É semana da pátria! Neste sentido, o plebiscito pelo limite da propriedade e o abaixo-assinado a ele correlato que esta semana estão sendo mobilizados por várias frentes, inclusive com o apoio de organismos eclesiais, como nós, CONSELHO NACIONAL DO LAICATO DO BRASIL REGIONAL SUL I, é caminho para a sustentabilidade de nosso país e a construção de um projeto de nação, onde a dignidade de todos, e não de alguns apenas, é respeitada.

Celso Furtado lembra que “o desafio que se coloca no umbral do século XXI é nada menos do que mudar o curso da civilização, deslocar seu eixo da lógica dos meios a serviço da acumulação num curto horizonte de tempo para uma lógica dos fins em função do bem-estar social, do exercício da liberdade e da cooperação entre os povos”.

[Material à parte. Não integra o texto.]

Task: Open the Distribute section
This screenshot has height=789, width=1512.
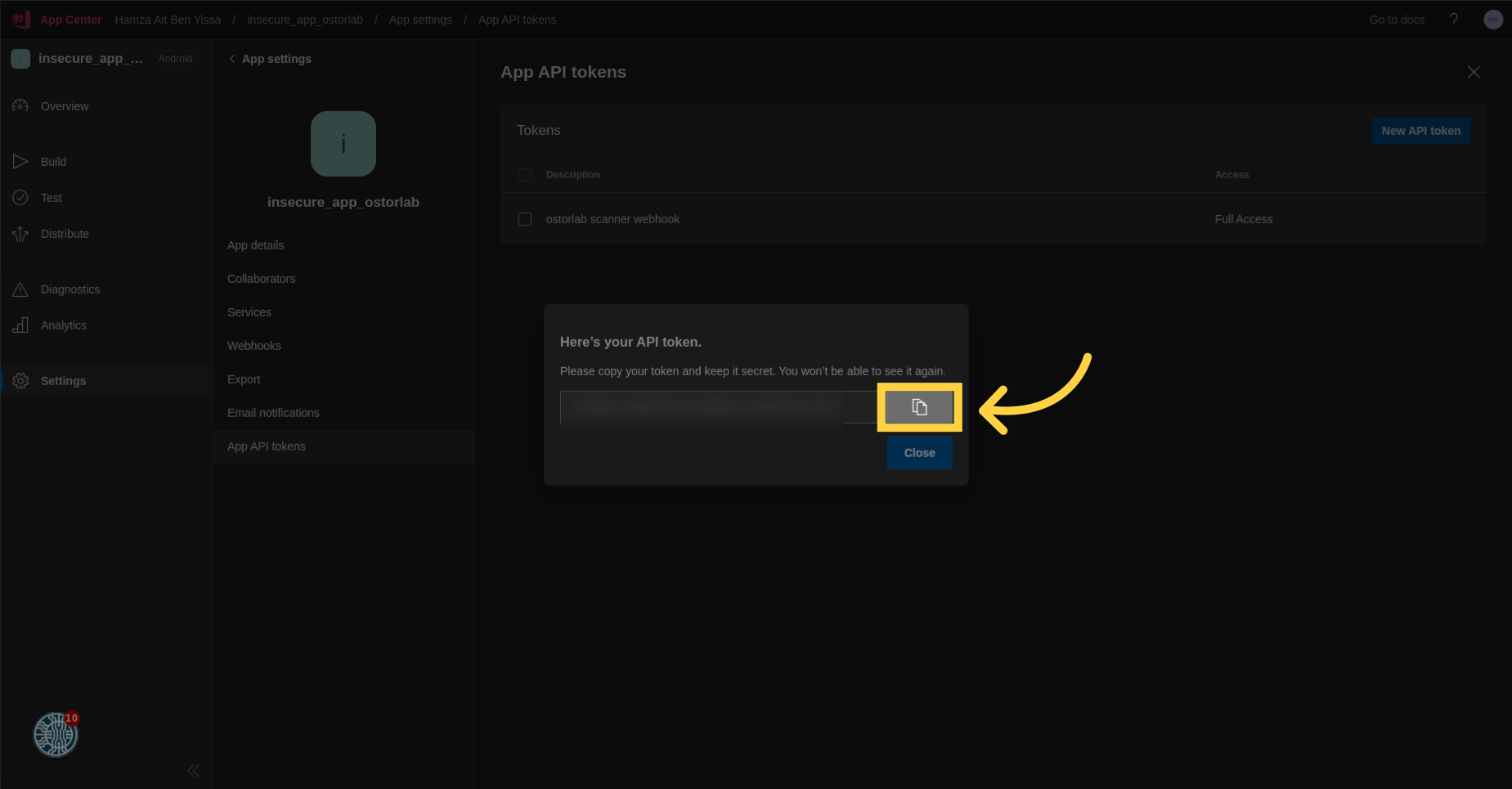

Precisamos de um novo paradigma civilizatório, pois o atual chegou ao seu fim e exauriu as possibilidades. A partir da Campanha da Fraternidade de 2010, Economia e Vida, refletimos isso. Um consenso sobre novos valores, que incorporem o humano e o ambiente, é necessário para cuidar de Gaia, do oikos, da terra, consenso esse capaz de resgatar o binÿmio terra-humanidade, numa relação de complementaridade: a vida em primeiro lugar! Vida de todos os homens, vida do planeta, vida da terra…pra sempre, para a edificação de uma Civilização do amor!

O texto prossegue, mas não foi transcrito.